## YOUR GOAL
Rewrite everything in the entries from the line containing "Task: Open the app grid launcher icon" down to the line containing "coord(342,263)" as a numbered list, leaving out any blank lines.

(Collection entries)
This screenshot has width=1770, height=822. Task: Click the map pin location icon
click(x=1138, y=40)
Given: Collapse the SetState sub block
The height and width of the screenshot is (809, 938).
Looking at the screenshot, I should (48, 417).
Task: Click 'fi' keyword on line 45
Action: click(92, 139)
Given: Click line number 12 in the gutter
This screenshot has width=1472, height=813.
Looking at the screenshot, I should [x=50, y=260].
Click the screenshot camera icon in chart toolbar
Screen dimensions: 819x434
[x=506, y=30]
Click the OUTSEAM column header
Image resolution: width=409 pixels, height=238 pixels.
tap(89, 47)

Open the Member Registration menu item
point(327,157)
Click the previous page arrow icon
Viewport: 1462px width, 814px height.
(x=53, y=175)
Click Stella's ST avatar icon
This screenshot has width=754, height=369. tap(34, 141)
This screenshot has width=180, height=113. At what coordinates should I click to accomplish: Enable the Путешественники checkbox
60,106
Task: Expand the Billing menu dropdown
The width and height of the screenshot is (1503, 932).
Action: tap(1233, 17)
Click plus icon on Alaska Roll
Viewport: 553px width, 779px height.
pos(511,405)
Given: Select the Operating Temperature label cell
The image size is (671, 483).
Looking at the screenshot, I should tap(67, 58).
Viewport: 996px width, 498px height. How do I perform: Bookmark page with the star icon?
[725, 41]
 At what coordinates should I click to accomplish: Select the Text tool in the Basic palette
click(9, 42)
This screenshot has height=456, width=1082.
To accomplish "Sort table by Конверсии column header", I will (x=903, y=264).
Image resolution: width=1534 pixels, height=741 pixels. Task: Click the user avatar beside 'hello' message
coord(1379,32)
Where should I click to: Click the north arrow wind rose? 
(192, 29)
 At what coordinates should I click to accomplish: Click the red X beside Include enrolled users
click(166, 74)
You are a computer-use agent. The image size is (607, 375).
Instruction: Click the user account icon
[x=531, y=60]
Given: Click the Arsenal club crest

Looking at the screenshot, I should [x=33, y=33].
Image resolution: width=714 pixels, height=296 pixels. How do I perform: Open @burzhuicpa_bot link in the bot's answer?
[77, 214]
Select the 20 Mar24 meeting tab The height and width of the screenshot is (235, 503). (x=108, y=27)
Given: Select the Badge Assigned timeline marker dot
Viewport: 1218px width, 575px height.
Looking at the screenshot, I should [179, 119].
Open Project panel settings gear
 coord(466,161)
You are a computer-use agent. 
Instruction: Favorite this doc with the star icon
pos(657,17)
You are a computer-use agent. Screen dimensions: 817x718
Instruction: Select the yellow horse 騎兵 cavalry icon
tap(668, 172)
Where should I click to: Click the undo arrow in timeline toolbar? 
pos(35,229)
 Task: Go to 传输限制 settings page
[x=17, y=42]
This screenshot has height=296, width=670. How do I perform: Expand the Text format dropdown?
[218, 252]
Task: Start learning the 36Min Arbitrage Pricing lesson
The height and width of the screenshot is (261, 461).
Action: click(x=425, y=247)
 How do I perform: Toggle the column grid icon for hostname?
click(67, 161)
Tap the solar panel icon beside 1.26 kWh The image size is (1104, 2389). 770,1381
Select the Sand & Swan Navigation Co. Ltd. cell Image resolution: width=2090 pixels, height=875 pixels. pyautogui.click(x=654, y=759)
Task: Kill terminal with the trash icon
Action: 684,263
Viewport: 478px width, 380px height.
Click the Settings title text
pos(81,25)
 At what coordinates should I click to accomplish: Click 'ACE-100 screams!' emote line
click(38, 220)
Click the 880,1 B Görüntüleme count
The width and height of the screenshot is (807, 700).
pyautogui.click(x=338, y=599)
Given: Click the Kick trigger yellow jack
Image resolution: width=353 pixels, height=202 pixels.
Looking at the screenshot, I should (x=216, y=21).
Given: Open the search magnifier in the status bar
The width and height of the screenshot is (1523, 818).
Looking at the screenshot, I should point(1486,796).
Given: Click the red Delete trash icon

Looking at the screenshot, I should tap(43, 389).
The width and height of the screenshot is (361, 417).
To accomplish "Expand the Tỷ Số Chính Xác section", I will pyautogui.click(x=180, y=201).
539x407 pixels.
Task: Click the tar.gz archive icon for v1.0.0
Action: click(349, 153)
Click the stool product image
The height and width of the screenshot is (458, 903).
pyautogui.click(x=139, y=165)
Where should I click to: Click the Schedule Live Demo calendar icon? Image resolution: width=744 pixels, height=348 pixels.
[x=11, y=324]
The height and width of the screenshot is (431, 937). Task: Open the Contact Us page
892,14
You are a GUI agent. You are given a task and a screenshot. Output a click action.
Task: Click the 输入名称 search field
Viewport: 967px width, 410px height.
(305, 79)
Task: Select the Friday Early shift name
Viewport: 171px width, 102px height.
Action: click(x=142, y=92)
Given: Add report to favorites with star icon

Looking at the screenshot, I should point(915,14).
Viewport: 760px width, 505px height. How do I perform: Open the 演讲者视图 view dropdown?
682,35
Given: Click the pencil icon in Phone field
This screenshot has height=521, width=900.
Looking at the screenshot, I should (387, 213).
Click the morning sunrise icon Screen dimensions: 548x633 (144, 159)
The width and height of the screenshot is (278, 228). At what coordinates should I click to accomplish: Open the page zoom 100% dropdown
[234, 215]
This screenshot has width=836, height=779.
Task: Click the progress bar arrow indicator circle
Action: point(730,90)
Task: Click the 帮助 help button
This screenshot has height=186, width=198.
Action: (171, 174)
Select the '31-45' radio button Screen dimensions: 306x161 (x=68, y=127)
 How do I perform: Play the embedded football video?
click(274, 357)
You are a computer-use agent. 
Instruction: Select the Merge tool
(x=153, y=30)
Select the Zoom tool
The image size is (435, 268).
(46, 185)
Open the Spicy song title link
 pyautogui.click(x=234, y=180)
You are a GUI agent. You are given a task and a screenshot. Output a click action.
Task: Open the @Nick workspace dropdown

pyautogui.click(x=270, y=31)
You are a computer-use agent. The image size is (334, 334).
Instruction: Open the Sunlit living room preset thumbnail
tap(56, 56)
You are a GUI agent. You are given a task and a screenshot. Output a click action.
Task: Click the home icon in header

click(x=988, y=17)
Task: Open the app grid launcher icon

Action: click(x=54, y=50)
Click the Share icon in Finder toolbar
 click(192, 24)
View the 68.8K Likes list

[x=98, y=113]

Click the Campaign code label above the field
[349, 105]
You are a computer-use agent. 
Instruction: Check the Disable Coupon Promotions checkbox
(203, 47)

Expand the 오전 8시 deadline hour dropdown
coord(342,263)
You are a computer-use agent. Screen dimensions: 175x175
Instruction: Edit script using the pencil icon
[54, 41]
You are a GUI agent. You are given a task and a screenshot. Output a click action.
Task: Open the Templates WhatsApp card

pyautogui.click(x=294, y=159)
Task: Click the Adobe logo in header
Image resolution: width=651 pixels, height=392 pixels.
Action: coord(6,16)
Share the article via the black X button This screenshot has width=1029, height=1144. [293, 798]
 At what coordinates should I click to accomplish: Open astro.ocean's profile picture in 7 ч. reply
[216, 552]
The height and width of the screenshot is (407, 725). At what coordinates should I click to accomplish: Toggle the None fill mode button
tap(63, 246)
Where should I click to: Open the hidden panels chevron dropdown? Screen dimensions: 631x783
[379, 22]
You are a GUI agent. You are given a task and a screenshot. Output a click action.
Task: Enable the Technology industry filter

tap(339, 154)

## EXERCISE RESPONSE
1. Task: Open the app grid launcher icon
2. Action: click(x=54, y=50)
3. Click the Share icon in Finder toolbar
4.  click(192, 24)
5. View the 68.8K Likes list
6. [x=98, y=113]
7. Click the Campaign code label above the field
8. [349, 105]
9. You are a computer-use agent. 
10. Instruction: Check the Disable Coupon Promotions checkbox
11. (203, 47)
12. Expand the 오전 8시 deadline hour dropdown
13. coord(342,263)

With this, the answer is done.